::: Provided data

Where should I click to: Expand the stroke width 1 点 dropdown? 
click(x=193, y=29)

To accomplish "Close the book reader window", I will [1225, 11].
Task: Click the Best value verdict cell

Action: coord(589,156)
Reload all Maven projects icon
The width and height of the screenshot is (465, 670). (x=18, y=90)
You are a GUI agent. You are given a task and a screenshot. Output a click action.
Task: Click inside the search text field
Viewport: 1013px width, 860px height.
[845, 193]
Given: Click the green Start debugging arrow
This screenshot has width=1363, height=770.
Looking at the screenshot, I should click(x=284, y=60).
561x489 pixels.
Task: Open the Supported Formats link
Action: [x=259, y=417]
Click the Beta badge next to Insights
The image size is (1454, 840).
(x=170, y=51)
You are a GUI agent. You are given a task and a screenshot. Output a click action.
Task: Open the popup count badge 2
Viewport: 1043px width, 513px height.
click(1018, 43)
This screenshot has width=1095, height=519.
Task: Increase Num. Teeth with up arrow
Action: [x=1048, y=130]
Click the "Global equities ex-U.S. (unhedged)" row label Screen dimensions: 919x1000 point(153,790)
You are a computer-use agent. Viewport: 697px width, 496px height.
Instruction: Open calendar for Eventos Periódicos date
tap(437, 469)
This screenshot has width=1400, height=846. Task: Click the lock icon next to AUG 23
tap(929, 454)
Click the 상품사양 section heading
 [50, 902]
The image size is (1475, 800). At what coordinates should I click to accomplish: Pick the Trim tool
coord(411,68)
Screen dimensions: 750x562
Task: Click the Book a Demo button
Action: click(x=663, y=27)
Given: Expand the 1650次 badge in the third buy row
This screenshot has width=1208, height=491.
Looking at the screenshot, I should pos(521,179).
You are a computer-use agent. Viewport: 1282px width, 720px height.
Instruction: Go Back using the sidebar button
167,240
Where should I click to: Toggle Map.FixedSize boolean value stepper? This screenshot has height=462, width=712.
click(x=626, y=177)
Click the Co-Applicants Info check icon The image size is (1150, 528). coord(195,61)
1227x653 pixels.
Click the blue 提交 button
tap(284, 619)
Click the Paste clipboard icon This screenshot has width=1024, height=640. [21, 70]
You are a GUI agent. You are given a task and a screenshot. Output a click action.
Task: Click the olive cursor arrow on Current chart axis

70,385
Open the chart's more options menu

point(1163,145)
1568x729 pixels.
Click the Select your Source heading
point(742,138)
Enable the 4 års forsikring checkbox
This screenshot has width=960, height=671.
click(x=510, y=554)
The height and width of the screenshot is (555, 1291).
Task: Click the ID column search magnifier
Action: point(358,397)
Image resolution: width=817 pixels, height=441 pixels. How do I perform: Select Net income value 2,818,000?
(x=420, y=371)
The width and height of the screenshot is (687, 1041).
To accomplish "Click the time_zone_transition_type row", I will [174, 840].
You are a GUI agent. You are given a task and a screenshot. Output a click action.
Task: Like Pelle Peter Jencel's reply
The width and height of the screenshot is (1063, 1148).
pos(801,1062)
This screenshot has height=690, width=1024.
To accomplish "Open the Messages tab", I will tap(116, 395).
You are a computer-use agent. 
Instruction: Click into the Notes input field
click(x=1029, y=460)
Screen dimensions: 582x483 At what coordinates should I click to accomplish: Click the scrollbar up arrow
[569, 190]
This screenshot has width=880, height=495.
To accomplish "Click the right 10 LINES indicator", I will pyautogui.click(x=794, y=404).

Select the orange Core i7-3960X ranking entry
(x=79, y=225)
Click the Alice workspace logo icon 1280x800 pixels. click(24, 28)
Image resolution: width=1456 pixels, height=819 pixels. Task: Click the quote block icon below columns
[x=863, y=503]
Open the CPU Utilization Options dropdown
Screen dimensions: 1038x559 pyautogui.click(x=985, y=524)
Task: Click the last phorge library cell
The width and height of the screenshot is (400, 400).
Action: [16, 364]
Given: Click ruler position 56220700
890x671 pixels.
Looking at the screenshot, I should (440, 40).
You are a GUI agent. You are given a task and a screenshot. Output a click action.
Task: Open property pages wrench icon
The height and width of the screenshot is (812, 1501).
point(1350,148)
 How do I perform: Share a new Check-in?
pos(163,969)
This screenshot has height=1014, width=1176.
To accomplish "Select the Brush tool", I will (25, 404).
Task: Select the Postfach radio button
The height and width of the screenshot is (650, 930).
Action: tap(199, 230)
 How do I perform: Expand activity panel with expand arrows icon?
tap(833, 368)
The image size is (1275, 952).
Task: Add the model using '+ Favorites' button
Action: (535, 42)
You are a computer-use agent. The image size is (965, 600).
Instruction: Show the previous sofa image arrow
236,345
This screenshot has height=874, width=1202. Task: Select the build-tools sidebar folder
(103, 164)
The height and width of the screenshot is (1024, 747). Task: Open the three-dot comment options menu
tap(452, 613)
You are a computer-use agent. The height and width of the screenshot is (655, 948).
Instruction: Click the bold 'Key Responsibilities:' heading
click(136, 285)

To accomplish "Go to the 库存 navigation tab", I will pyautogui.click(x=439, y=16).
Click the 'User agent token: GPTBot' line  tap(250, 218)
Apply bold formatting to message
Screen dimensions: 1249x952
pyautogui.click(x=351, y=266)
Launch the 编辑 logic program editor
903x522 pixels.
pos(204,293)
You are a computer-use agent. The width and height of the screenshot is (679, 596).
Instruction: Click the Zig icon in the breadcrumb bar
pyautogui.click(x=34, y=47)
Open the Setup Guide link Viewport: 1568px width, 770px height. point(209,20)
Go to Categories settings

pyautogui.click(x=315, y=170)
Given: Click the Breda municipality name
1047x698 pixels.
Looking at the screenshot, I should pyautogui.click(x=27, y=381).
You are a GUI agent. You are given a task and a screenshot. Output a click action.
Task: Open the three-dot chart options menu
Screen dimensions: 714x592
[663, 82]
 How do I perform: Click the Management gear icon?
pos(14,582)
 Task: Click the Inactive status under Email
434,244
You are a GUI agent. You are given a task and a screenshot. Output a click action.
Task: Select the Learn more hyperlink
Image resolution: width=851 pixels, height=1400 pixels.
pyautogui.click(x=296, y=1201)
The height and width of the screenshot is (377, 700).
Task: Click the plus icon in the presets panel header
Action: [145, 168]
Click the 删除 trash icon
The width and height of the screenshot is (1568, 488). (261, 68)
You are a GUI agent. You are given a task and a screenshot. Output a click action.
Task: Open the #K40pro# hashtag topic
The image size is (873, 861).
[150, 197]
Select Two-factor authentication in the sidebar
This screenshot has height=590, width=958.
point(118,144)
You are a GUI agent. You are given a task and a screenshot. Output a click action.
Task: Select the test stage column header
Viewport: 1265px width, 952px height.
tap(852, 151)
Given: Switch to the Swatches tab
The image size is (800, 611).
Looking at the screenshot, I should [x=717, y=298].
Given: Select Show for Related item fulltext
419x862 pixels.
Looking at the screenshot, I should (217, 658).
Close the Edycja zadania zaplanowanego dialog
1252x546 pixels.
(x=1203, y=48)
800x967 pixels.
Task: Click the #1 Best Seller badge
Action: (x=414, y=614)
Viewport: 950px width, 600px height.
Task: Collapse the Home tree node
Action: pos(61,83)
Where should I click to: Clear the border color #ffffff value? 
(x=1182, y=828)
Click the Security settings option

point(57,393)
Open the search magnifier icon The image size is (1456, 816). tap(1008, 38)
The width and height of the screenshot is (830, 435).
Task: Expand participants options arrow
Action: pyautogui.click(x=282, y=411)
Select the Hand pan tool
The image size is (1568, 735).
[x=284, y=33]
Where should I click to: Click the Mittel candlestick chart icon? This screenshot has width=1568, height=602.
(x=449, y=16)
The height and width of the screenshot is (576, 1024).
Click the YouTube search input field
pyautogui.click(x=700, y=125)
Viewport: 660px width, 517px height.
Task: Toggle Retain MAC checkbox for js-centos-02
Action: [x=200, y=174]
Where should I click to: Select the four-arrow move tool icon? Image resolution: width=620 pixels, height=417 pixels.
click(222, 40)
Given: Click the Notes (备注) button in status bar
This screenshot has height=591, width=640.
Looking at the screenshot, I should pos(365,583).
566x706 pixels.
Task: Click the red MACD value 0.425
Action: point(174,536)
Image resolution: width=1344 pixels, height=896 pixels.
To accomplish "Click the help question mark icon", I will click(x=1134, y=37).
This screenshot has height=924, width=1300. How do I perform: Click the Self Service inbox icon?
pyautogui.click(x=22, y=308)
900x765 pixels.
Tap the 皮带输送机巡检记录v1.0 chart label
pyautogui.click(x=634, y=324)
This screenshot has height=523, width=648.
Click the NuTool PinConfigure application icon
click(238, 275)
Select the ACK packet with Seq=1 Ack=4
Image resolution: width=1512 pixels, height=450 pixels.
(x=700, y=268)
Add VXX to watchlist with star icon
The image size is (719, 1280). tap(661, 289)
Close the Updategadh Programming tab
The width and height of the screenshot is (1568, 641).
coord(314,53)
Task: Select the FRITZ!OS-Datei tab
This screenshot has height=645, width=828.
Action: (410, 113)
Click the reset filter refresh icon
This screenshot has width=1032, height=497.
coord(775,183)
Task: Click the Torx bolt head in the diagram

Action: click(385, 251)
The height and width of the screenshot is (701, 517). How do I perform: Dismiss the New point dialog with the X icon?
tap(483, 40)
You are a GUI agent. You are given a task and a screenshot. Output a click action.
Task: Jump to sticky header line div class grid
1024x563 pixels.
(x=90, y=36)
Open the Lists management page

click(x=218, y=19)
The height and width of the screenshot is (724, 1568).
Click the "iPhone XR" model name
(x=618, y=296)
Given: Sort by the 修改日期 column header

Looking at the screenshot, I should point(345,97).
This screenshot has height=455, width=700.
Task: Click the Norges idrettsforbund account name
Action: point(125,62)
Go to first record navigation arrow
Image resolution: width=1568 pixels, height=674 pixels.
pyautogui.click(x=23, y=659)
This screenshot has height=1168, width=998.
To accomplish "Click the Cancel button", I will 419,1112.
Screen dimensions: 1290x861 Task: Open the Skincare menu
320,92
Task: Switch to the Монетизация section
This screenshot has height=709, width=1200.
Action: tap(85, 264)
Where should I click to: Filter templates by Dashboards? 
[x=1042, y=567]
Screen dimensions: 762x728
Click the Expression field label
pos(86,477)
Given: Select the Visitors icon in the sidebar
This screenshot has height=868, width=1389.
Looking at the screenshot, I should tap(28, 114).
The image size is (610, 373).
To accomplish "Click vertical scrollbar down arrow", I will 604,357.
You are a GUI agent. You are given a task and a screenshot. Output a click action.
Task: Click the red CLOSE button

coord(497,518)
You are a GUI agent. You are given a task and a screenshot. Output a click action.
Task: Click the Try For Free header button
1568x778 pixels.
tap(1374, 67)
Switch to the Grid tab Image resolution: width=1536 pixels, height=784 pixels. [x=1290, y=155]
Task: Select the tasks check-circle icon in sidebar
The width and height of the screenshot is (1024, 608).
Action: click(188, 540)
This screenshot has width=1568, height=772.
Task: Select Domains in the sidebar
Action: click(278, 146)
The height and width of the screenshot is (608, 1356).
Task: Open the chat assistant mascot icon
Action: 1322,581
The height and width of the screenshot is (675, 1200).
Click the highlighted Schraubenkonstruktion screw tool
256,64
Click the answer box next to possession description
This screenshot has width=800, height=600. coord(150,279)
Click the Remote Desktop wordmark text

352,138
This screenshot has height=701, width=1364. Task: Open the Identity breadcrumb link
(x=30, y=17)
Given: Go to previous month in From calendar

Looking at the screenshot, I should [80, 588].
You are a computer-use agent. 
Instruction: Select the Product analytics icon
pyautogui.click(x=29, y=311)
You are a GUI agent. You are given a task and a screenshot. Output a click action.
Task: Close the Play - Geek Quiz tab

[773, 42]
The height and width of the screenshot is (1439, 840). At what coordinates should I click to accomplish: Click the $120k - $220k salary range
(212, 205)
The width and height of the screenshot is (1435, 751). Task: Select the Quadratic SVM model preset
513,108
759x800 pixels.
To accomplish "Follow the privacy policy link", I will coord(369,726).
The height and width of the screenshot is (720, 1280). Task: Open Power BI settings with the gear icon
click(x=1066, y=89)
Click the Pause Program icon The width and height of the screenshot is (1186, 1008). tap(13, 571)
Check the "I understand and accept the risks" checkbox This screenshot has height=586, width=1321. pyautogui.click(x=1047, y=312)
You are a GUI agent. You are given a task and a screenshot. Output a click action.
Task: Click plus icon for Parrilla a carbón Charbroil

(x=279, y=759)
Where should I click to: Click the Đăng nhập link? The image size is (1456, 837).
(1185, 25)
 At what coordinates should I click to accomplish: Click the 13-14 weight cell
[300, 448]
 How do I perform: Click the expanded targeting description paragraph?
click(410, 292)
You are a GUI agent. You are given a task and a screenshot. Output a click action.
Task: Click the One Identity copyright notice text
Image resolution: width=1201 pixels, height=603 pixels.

::::::

**Task to complete**
Report every line of the data above that contains the string "will" by copying it in full.

**Answer section**
To accomplish "Close the book reader window", I will [1225, 11].
To accomplish "Click the time_zone_transition_type row", I will [174, 840].
To accomplish "Open the Messages tab", I will tap(116, 395).
To accomplish "Click the right 10 LINES indicator", I will pyautogui.click(x=794, y=404).
To accomplish "Select the Brush tool", I will (25, 404).
To accomplish "Go to the 库存 navigation tab", I will pyautogui.click(x=439, y=16).
To accomplish "Click the help question mark icon", I will click(x=1134, y=37).
To accomplish "Click the Cancel button", I will 419,1112.
To accomplish "Click vertical scrollbar down arrow", I will 604,357.
To accomplish "Follow the privacy policy link", I will coord(369,726).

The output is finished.